## Try it
Please set down, unchanged, each line from the one with "Click the help text about hiding post name" to the final line of the data below, both included. Drop the pictures.

Stored data
+++

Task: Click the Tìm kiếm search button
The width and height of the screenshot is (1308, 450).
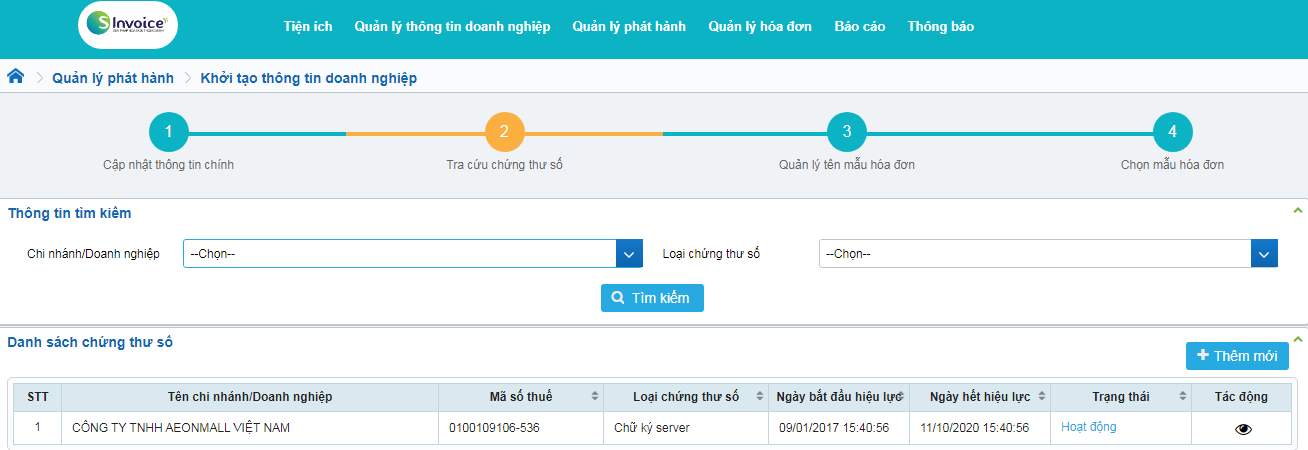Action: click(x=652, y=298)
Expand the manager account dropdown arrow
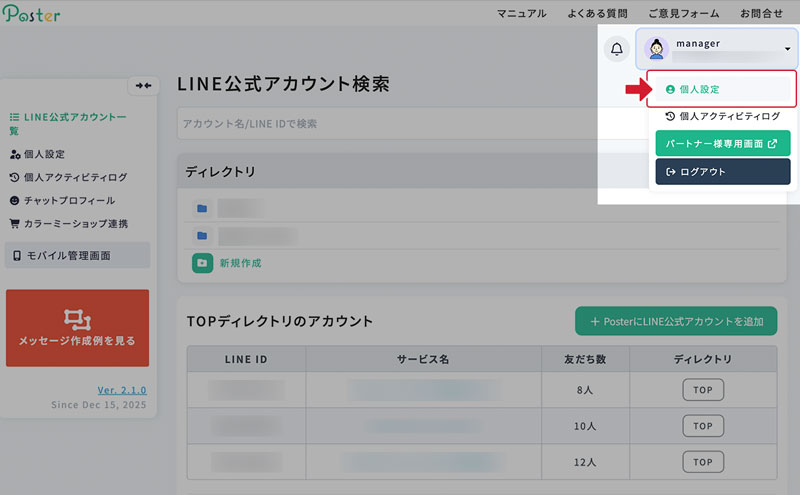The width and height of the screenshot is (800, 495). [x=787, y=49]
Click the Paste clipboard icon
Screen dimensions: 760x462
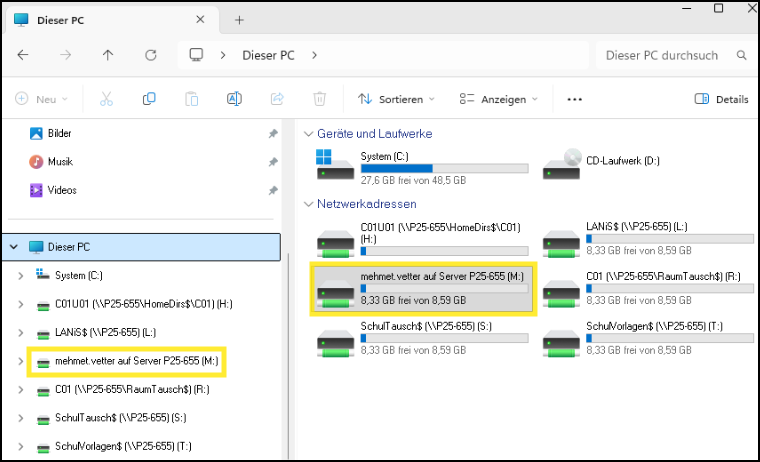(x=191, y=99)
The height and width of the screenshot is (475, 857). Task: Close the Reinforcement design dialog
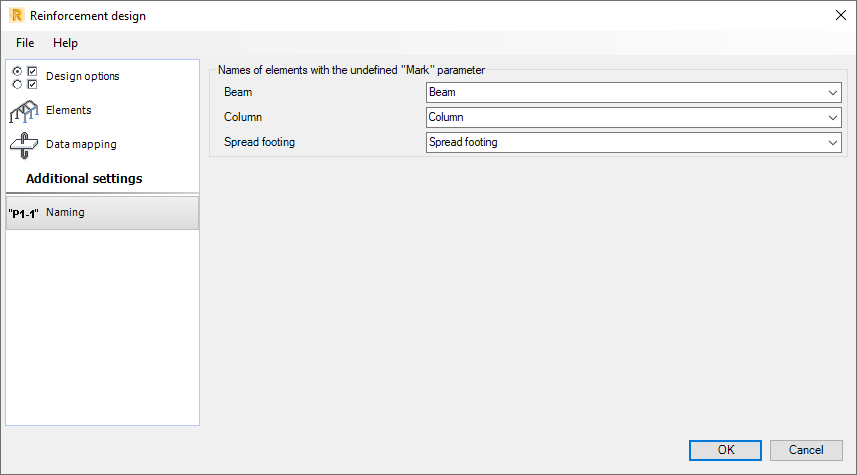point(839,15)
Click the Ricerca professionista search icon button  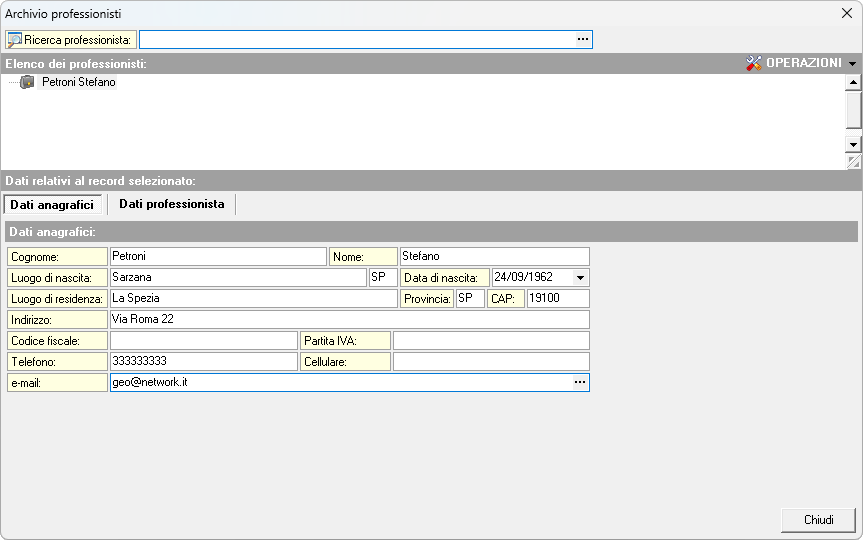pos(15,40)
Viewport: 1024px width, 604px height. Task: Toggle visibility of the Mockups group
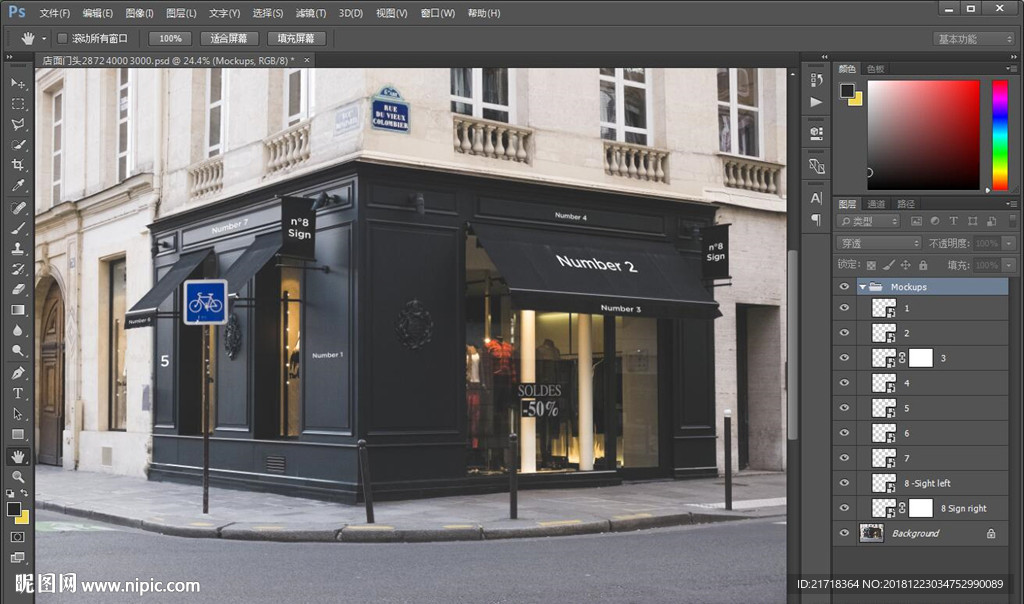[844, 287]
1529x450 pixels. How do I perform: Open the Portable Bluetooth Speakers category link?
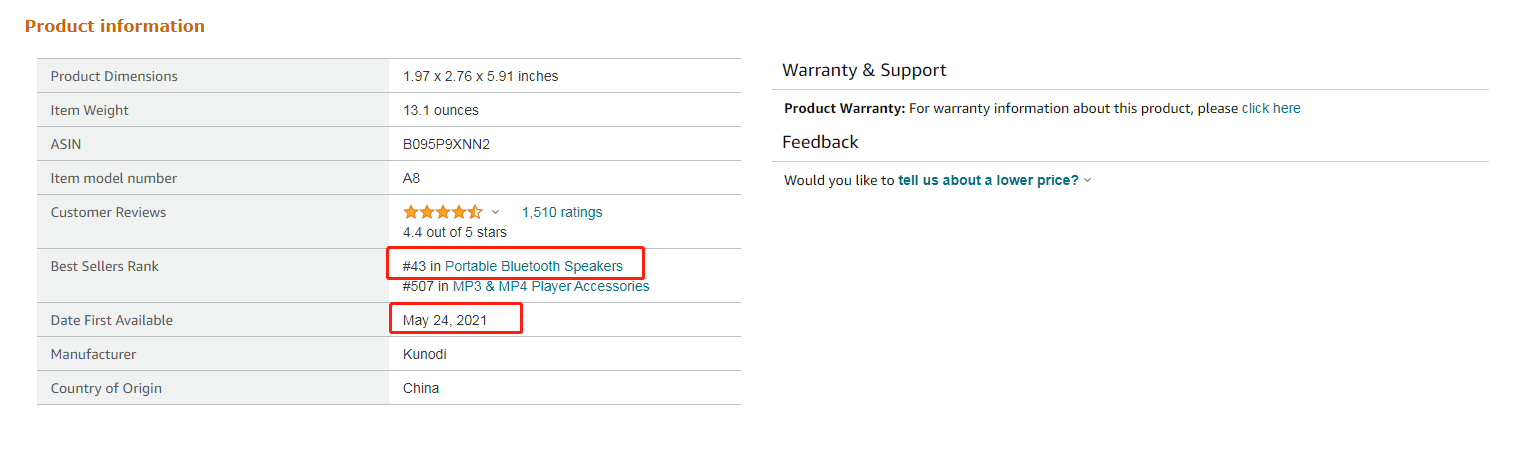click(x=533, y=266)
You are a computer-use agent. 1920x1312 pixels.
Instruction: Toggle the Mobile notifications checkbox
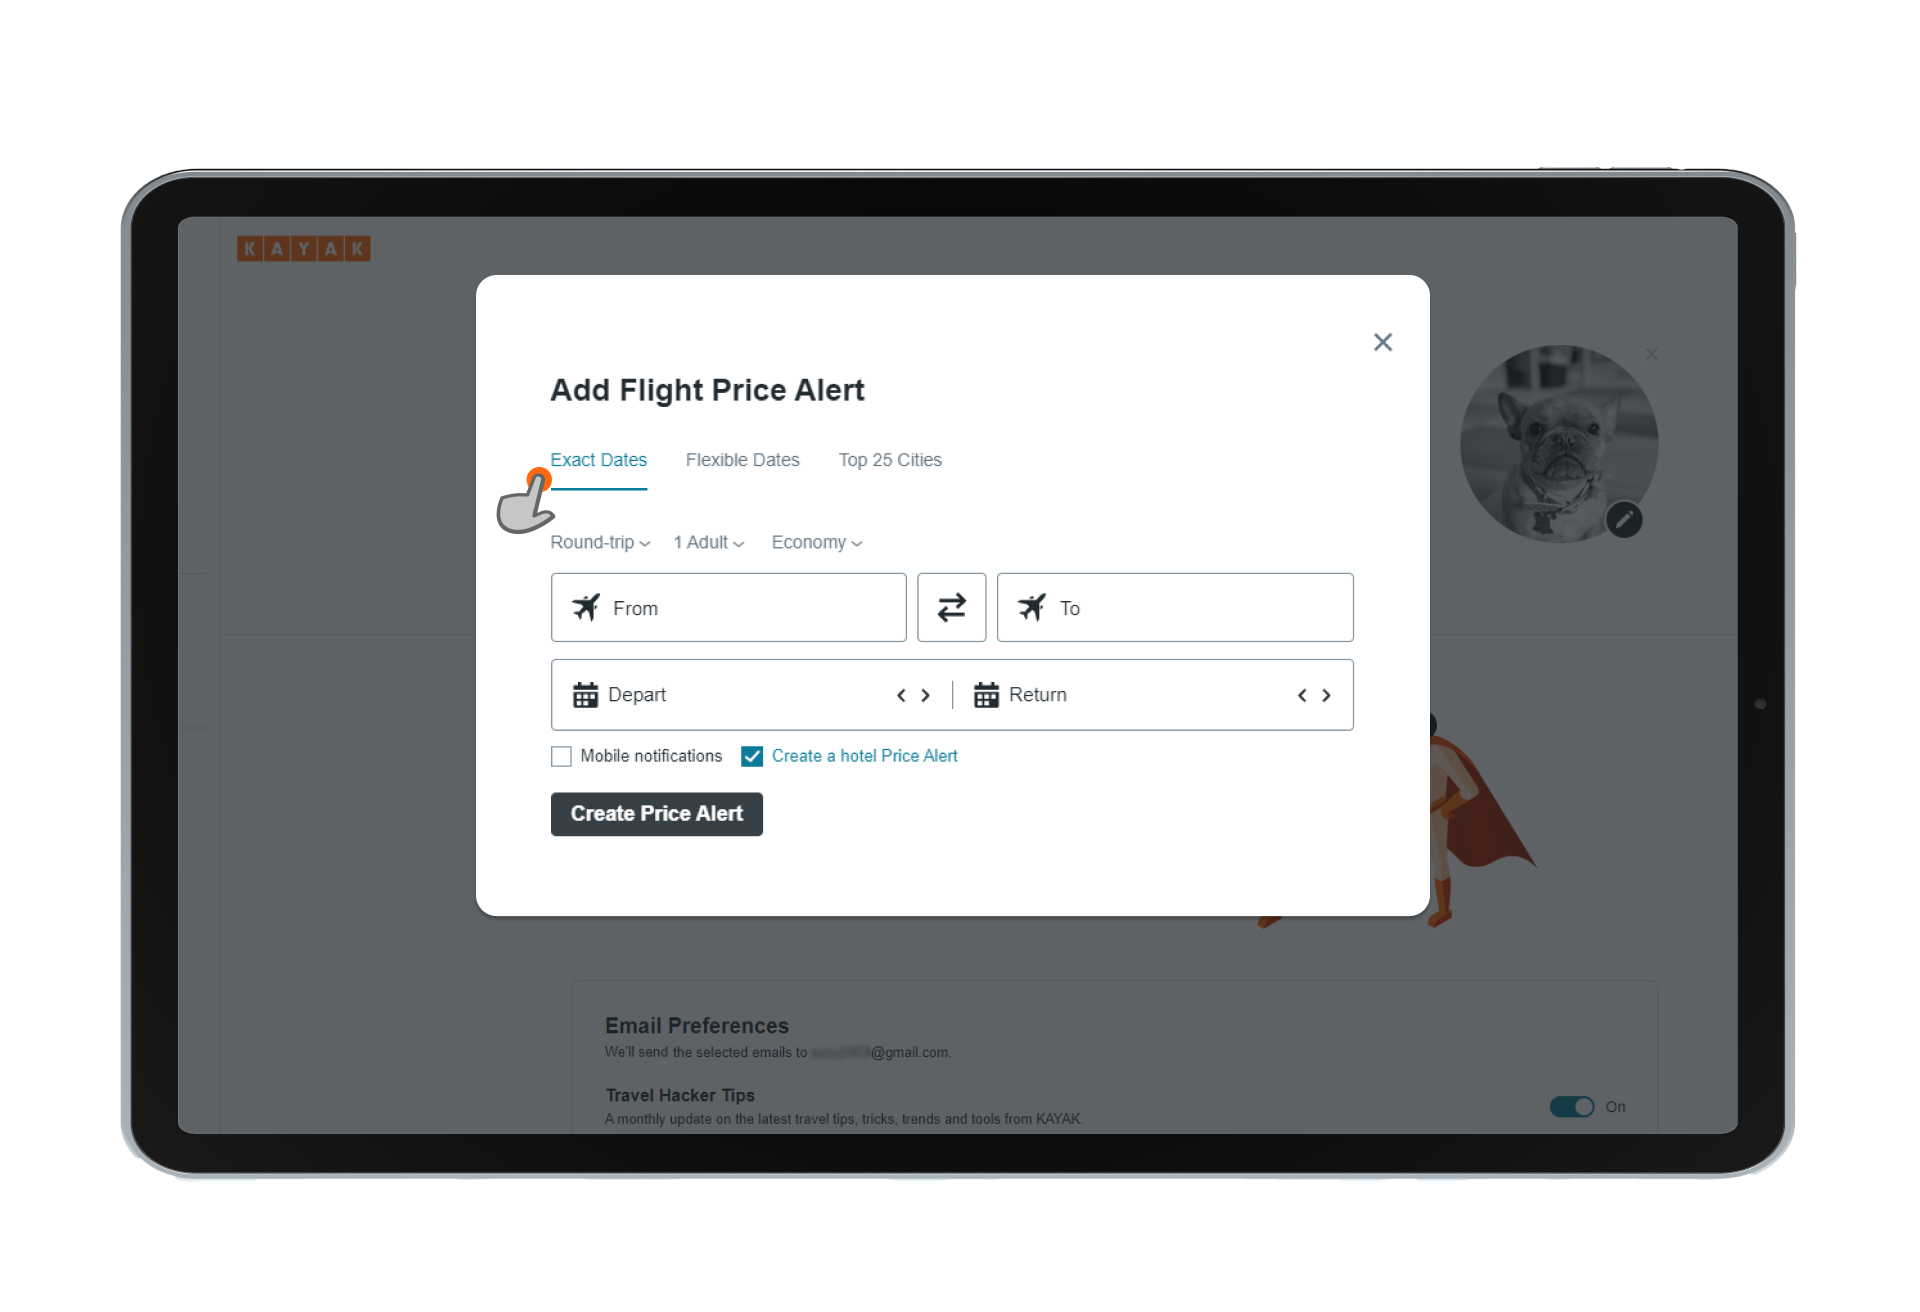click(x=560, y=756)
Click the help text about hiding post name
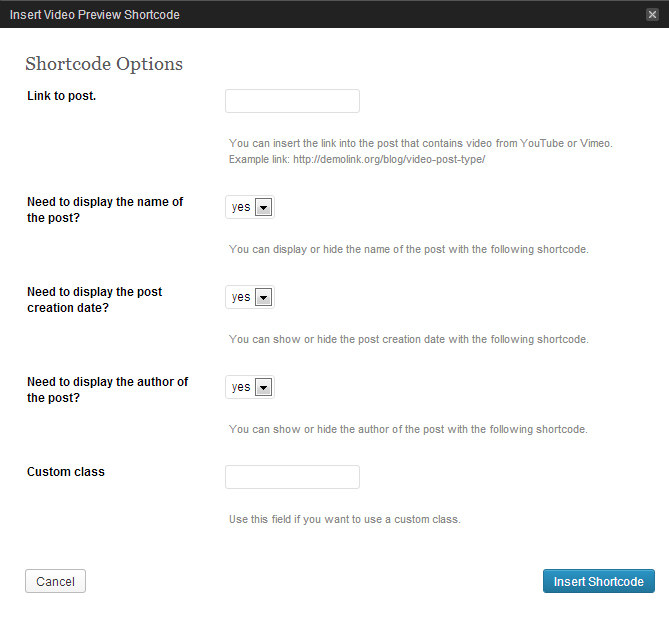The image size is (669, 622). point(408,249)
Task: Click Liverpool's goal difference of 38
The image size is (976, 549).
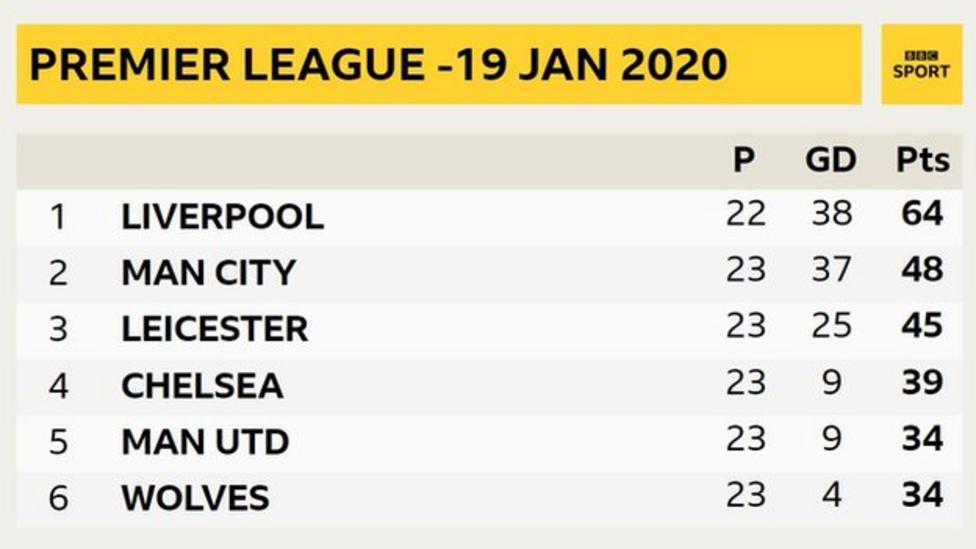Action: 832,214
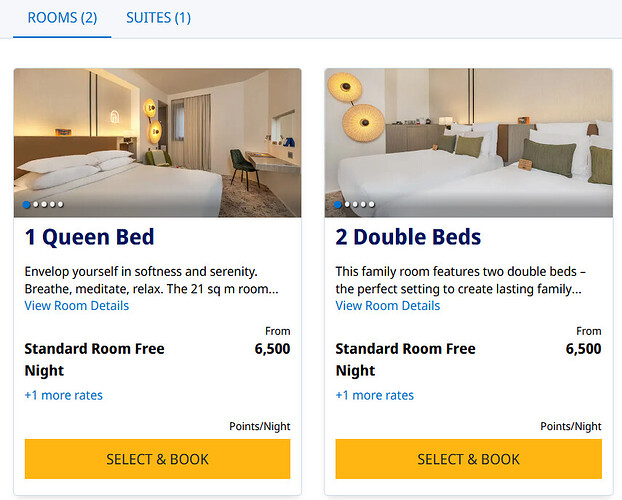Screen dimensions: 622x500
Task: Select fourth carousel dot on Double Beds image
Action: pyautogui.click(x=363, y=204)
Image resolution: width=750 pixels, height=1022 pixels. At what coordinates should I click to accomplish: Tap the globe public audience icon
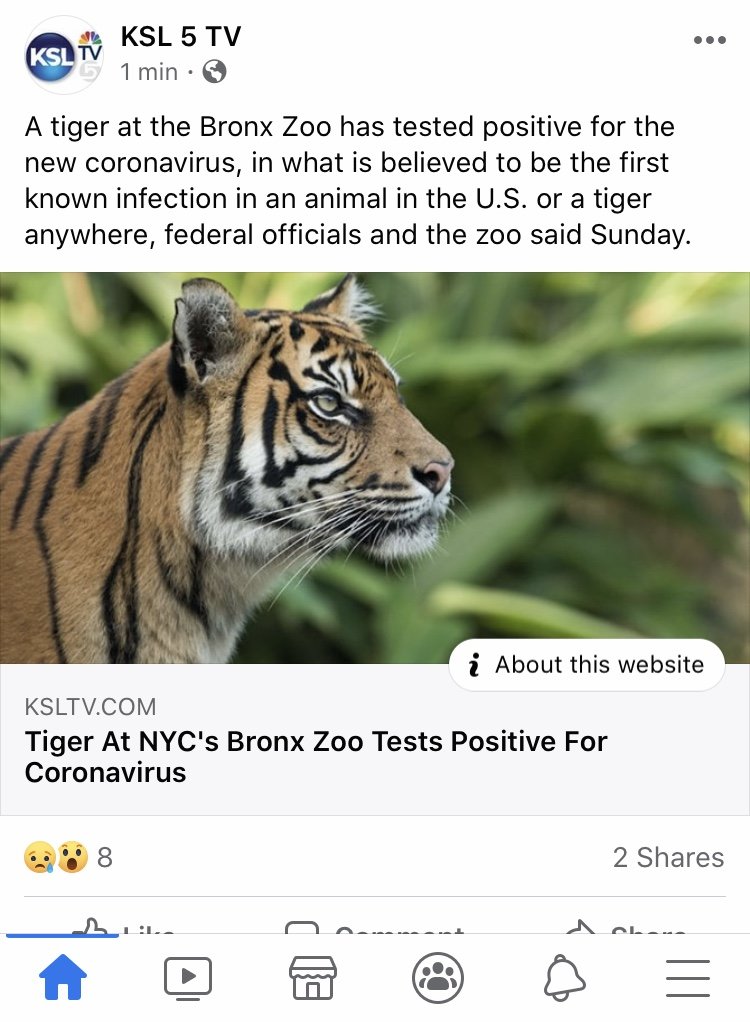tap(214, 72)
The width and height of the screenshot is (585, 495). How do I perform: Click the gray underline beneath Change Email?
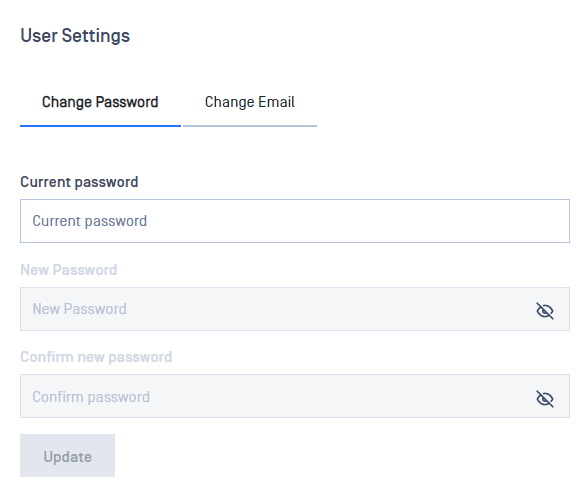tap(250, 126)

+++

## Response
Click the help text about hiding post name
The image size is (669, 622). point(408,249)
Task: Click Liverpool's goal difference of 38
The image size is (976, 549).
Action: 832,214
Screen dimensions: 622x500
Task: Select fourth carousel dot on Double Beds image
Action: pyautogui.click(x=363, y=204)
Image resolution: width=750 pixels, height=1022 pixels. At what coordinates should I click to accomplish: Tap the globe public audience icon
tap(214, 72)
The width and height of the screenshot is (585, 495). How do I perform: Click the gray underline beneath Change Email?
tap(250, 126)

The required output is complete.